L'information vient de tomber comme ça, sans commentaire, entre la croissance « désespérément » à zéro et une pub pour un tout nouveau téléphone encore plus performant. 

Bien sûr il ne s'agit que d'une situation extrême, un épiphénomène mais les médias nous relatent de plus en plus fréquemment ce genre d'informations. 

A soixante-huit ans je ne comprends pas cette actualité. 

Je crains de me retrouver dans un monde qui marche sur la tête. 

Comment sommes-nous passés de mon école (publique) à ce foutoir où les élèves rejettent l'autorité, toutes les autorités quelles qu'elles soient ? 

À qui la faute si faute il y a ? 

Les bouleversements profonds de 68 ne seraient-ils pas à la base de cette pétaudière ? 

Là où la rigueur de l'enseignant permettait à la plupart des élèves d'atteindre un niveau d'instruction propre à mener une existence honorable se trouve une fonction, un « agent », un simple citoyen recruté par concours basé sur ses connaissances et non sur ses compétences donc rétribué pauvrement alors que le métier d'enseignant devrait être au niveau de celui de médecin. 

À mon avis la santé et l'enseignement sont les deux priorités de tout pays qui se veut progressiste. 

C'est un choix politique de la nation. 

Nous avons les enseignants que nous choisissons. 

Si nous préférons former des ingénieurs, des commerciaux, des banquiers qui touchent des salaires de ministres dix fois supérieurs à celui des « profs » c'est NOTRE responsabilité. 

Ils continueront de fabriquer des objets inutiles que les grandes surfaces vendront à grand renfort de publicité aux chalands fascinés par la nouveauté et qui finiront par grossir encore plus les montagnes de déchets dont on ne sait que faire. 

Mais alors il ne faut pas s'étonner de l'écart qui se creuse entre les couches de la société. 

Les pauvres se révolteront et iront voler les biens des riches qui ne savent plus quoi faire de leurs grosses bagnoles, smartphones et autres gadgets polluants. 
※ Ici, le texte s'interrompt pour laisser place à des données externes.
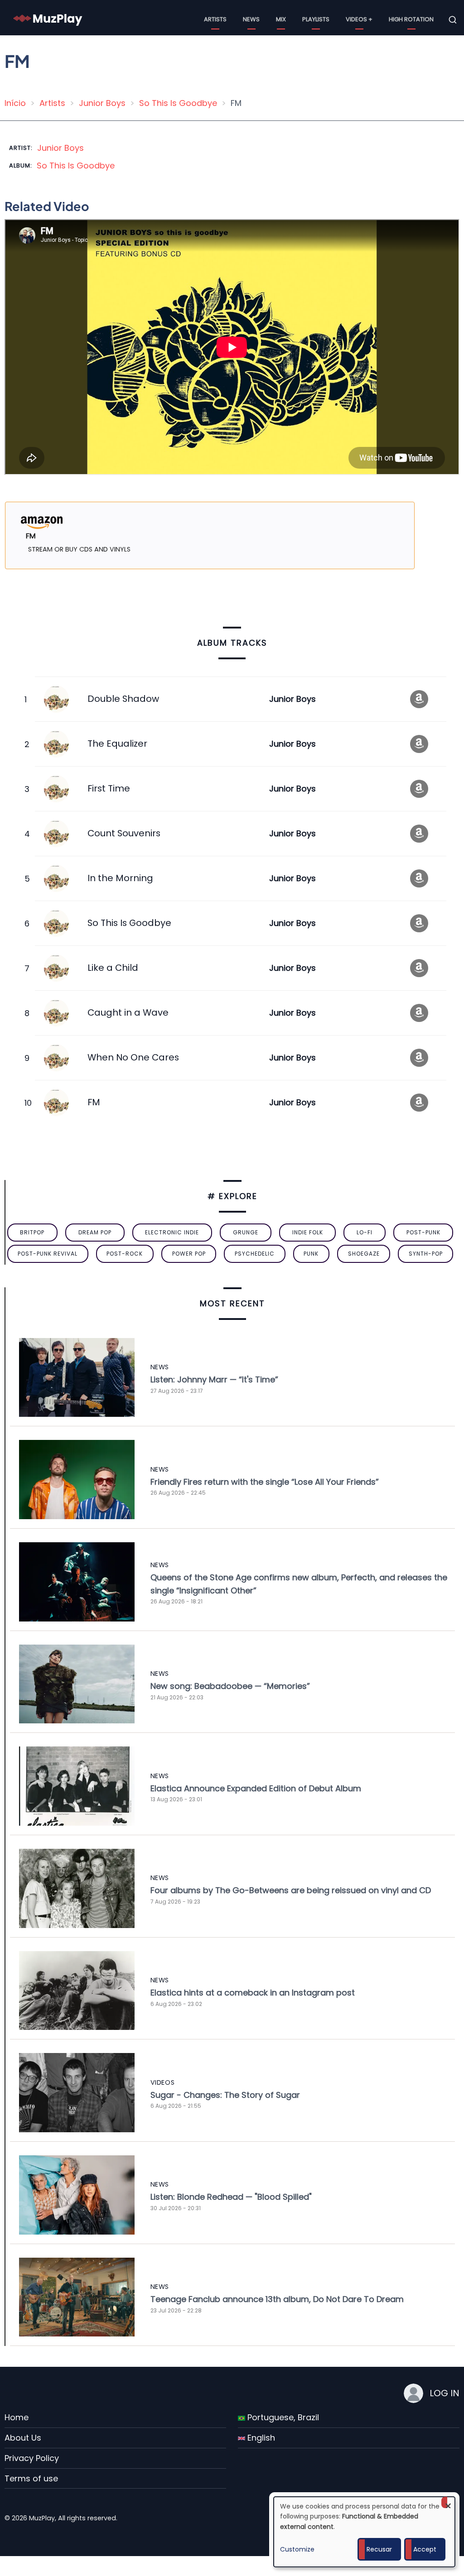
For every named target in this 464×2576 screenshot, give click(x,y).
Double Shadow (123, 698)
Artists (215, 19)
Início (15, 103)
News (251, 19)
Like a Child (112, 967)
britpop (32, 1232)
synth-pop (426, 1253)
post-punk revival (47, 1253)
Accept (424, 2549)
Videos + (359, 19)
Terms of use (31, 2478)
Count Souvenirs (123, 833)
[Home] (48, 19)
Le « toujours plus », cette sacro-sainte croissance qui nous dirige droit vers le mur, est à la base de ce marasme de l'éducation nationale. 

L'éducation de l'élite est confiée au privé qui sélectionne les siens, les meilleurs, lisez « les plus riches » et la nation, la masse des oubliés, les loqueteux se contentent des restes et se disputent les miettes. 

Les valeurs encore en vigueurs depuis la fin de la dernière guerre (pour combien de temps?) avaient pour nom respect, entraide, travail, honneur, honnêteté, loyauté, dignité ... 

Qu'avons-nous fait de ces richesses, les seules à mon sens qui vaillent la peine d'être préservées ? 

Au nom de la liberté nous les avons piétinées. 

Au nom de l'égalité nous nous sommes assis dessus. 

Mais sans ces valeurs nous avons détruit la fraternité, ce lien qui avait repris tant de sens lors des jours sombres de la guerre. 

Il a fallu reconstruire sur les ruines une économie d'urgence et les jeunes représentaient l'espoir en l'avenir du pays. 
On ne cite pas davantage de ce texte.